Working data START
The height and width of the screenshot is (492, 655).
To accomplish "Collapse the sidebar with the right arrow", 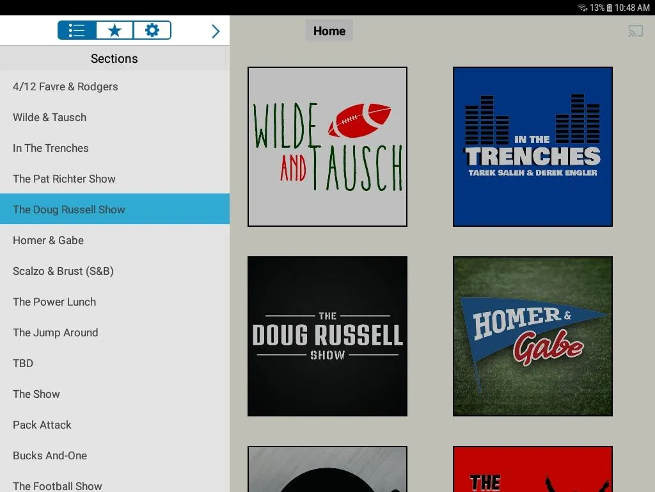I will click(x=216, y=30).
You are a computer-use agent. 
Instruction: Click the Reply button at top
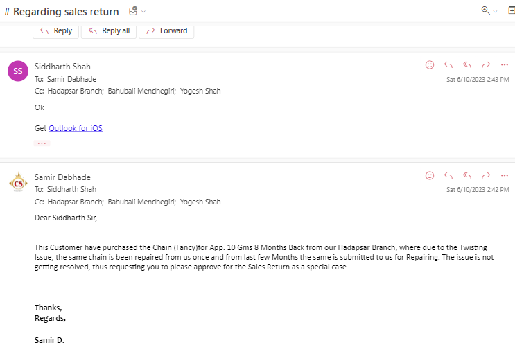(x=56, y=31)
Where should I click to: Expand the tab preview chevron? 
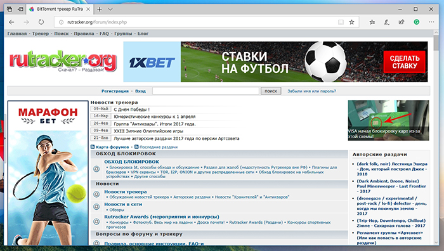(110, 10)
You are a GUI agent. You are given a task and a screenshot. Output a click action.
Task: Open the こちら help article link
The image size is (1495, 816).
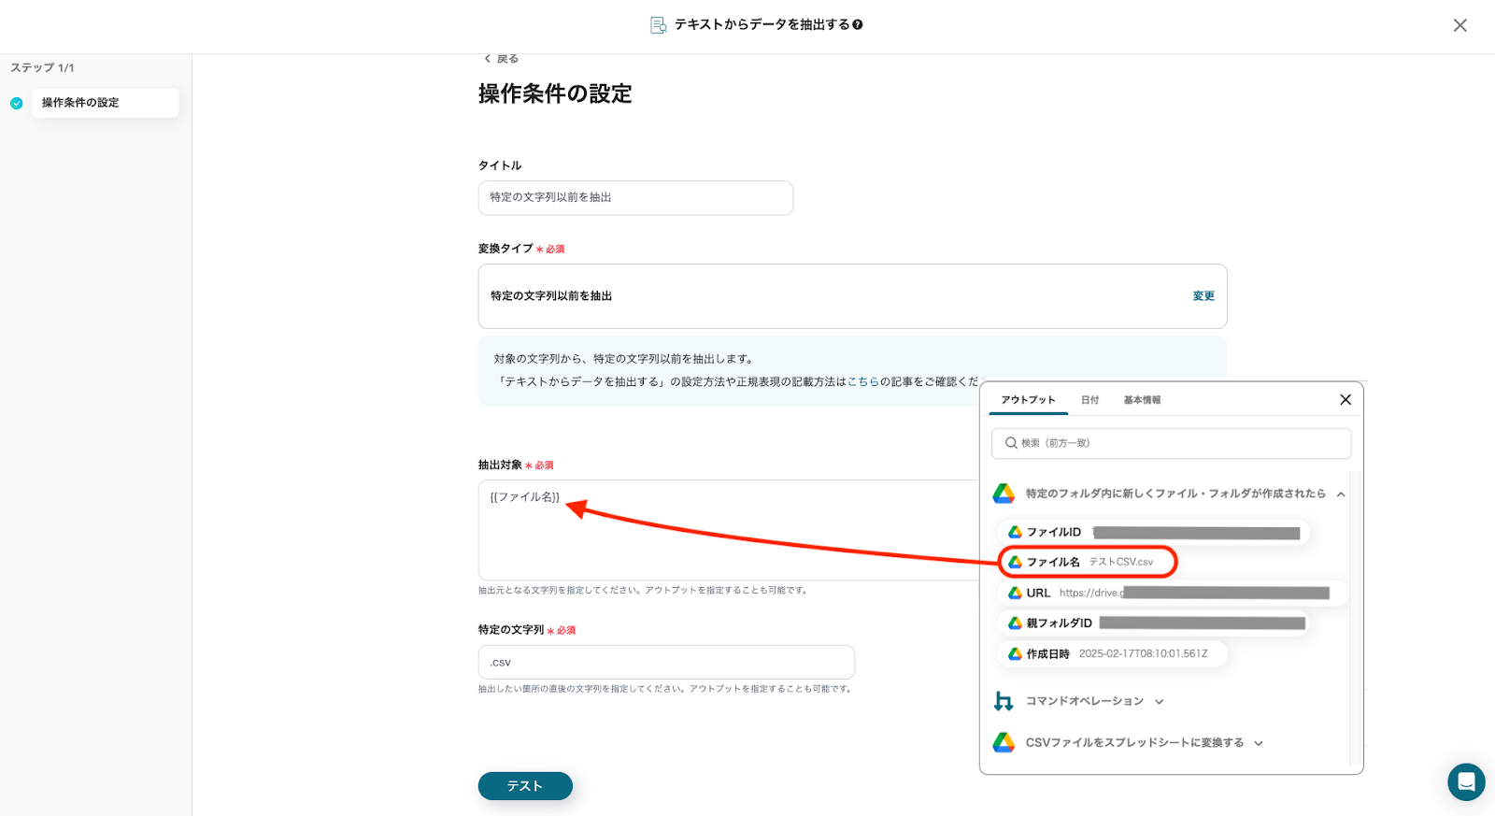tap(862, 381)
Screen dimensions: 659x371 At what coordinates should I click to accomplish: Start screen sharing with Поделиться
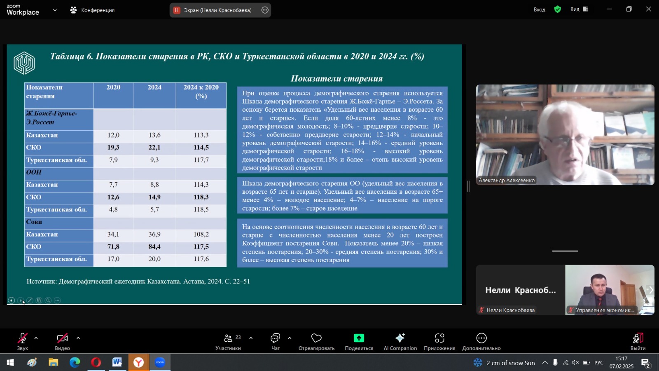pyautogui.click(x=359, y=341)
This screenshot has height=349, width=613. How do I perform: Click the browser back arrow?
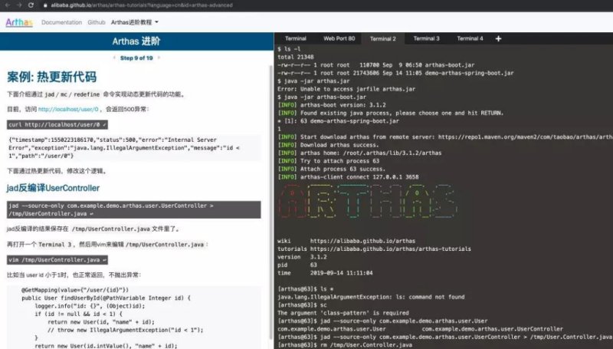(7, 5)
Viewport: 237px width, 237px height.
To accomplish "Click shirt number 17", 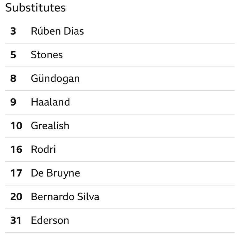I will tap(16, 173).
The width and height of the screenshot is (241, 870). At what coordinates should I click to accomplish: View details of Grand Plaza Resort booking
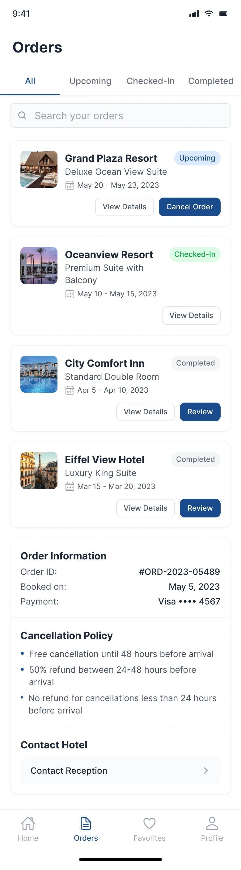pyautogui.click(x=124, y=207)
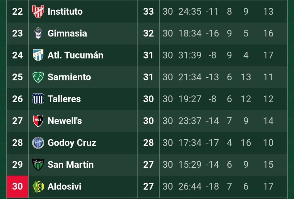Click the Atl. Tucumán club crest
This screenshot has height=199, width=294.
(x=38, y=55)
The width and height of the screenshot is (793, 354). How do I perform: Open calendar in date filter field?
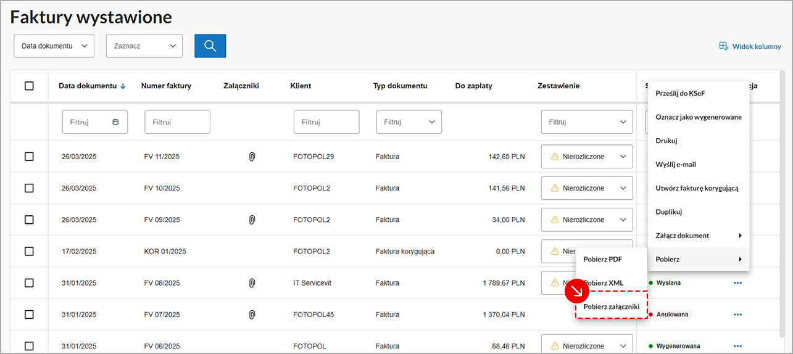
Working data END
Brief -> Within the records above, each line containing "agent" is to be returned.

Response below ->
You are a computer-use agent. 
You are a GUI agent. You are given a task and a screenshot. Output a click action.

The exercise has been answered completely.